*Activity*
Copy precisely the first line of the material below and every later line, stopping with the line that contains "4 [button] (143, 154)".

*Provided material*
-=-=-
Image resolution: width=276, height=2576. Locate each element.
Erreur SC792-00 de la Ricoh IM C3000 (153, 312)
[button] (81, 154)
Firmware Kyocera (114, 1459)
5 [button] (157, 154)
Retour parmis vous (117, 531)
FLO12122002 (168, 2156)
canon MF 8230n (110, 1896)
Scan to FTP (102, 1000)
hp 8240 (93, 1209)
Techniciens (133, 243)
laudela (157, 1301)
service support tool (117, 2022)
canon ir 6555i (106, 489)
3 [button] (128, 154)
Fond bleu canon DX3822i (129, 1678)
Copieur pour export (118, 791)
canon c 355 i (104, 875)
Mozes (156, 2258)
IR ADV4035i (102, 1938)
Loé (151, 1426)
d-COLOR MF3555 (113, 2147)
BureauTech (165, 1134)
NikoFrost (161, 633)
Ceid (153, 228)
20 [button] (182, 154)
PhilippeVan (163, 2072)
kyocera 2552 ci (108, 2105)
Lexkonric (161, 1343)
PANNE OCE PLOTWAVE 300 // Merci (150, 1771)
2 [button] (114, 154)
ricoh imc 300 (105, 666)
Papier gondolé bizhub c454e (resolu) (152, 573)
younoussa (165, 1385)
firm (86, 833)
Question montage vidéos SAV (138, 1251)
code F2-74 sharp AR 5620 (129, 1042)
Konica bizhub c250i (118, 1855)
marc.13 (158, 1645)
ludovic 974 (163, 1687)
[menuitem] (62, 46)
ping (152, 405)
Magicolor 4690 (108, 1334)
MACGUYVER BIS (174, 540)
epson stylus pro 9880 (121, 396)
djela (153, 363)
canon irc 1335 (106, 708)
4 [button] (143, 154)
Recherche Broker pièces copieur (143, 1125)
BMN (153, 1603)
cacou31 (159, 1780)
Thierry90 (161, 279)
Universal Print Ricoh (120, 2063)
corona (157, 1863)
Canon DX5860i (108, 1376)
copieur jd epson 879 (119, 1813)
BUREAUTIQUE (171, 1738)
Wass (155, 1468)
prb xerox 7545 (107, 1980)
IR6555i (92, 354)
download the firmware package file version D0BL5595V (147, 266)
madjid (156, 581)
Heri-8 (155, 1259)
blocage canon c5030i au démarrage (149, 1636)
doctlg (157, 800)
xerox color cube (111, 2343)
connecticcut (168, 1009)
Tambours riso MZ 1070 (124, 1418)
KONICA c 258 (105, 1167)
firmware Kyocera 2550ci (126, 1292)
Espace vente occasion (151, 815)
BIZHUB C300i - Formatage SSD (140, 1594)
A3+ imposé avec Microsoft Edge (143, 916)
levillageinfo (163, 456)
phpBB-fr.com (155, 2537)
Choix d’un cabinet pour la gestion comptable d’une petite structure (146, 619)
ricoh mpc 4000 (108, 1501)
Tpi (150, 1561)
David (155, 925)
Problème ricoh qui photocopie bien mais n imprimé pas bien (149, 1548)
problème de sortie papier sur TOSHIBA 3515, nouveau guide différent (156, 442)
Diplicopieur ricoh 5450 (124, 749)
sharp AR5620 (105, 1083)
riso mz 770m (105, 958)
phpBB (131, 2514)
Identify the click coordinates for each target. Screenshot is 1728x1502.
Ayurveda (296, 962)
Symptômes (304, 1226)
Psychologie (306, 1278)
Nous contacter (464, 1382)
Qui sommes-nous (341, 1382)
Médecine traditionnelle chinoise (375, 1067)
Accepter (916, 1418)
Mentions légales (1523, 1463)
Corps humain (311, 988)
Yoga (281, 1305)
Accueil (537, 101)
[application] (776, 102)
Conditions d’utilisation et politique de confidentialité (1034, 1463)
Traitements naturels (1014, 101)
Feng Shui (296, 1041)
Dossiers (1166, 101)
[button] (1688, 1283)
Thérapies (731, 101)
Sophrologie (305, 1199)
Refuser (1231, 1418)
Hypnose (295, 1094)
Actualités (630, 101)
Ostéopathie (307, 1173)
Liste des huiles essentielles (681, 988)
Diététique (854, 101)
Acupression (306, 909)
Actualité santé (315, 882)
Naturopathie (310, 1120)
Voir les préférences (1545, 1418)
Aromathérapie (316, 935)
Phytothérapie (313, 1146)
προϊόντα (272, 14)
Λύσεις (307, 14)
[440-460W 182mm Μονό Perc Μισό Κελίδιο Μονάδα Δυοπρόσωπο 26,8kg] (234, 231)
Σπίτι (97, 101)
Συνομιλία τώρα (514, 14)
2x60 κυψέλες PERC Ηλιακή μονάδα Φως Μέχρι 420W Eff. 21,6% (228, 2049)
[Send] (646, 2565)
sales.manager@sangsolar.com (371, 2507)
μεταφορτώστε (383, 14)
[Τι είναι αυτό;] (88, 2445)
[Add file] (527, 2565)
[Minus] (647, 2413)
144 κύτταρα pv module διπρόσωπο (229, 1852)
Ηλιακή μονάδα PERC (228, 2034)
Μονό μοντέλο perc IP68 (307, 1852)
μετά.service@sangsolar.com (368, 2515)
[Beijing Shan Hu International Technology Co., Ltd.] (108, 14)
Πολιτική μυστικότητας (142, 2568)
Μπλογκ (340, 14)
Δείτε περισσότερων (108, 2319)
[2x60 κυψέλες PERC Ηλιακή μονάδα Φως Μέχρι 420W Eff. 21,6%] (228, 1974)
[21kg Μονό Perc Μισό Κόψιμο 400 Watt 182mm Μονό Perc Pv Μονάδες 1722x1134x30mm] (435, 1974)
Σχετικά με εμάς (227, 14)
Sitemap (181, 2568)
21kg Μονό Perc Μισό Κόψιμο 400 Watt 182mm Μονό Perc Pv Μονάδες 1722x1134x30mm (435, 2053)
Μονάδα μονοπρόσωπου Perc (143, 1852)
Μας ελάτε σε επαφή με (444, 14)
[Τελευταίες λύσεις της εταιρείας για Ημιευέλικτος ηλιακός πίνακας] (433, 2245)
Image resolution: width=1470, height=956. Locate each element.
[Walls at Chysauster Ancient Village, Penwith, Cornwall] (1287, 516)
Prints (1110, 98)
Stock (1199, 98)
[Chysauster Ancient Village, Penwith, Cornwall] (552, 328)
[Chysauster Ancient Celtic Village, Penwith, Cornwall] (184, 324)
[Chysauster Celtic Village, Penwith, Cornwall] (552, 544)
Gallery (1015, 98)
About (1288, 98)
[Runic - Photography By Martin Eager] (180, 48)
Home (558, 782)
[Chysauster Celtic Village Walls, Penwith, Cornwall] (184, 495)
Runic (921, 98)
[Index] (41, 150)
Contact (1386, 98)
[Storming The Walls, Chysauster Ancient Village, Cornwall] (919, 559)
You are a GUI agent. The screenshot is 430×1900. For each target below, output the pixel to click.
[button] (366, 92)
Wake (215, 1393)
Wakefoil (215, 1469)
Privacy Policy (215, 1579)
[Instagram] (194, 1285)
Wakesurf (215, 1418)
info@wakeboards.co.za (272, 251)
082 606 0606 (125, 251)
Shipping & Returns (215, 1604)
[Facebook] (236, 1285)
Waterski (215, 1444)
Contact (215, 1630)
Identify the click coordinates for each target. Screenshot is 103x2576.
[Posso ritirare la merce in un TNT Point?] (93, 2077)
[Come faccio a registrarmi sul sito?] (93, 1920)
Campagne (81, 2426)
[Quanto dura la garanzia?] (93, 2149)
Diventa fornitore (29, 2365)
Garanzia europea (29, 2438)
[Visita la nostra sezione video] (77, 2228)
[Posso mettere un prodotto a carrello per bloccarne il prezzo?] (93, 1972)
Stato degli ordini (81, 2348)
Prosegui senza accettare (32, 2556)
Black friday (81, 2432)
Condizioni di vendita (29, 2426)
-=-=-
*Exercise solution*
Image resolution: width=276, height=2576. Locate each element.
Erreur SC792-00 de la Ricoh IM C3000 (153, 312)
[button] (81, 154)
Firmware Kyocera (114, 1459)
5 [button] (157, 154)
Retour parmis vous (117, 531)
FLO12122002 (168, 2156)
canon MF 8230n (110, 1896)
Scan to FTP (102, 1000)
hp 8240 (93, 1209)
Techniciens (133, 243)
laudela (157, 1301)
service support tool (117, 2022)
canon ir 6555i (106, 489)
3 [button] (128, 154)
Fond bleu canon DX3822i (129, 1678)
Copieur pour export (118, 791)
canon c 355 i (104, 875)
Mozes (156, 2258)
IR ADV4035i (102, 1938)
Loé (151, 1426)
d-COLOR MF3555 (113, 2147)
BureauTech (165, 1134)
NikoFrost (161, 633)
Ceid (153, 228)
20 [button] (182, 154)
PhilippeVan (163, 2072)
kyocera 2552 ci (108, 2105)
Lexkonric (161, 1343)
PANNE OCE PLOTWAVE 300 // Merci (150, 1771)
2 [button] (114, 154)
ricoh imc 300 (105, 666)
Papier gondolé bizhub c454e (resolu) (152, 573)
younoussa (165, 1385)
firm (86, 833)
Question montage vidéos SAV (138, 1251)
code F2-74 sharp AR 5620 (129, 1042)
Konica bizhub c250i (118, 1855)
marc.13 (158, 1645)
ludovic 974 (163, 1687)
[menuitem] (62, 46)
ping (152, 405)
Magicolor 4690 (108, 1334)
MACGUYVER BIS (174, 540)
epson stylus pro 9880 (121, 396)
djela (153, 363)
canon irc 1335 (106, 708)
4 [button] (143, 154)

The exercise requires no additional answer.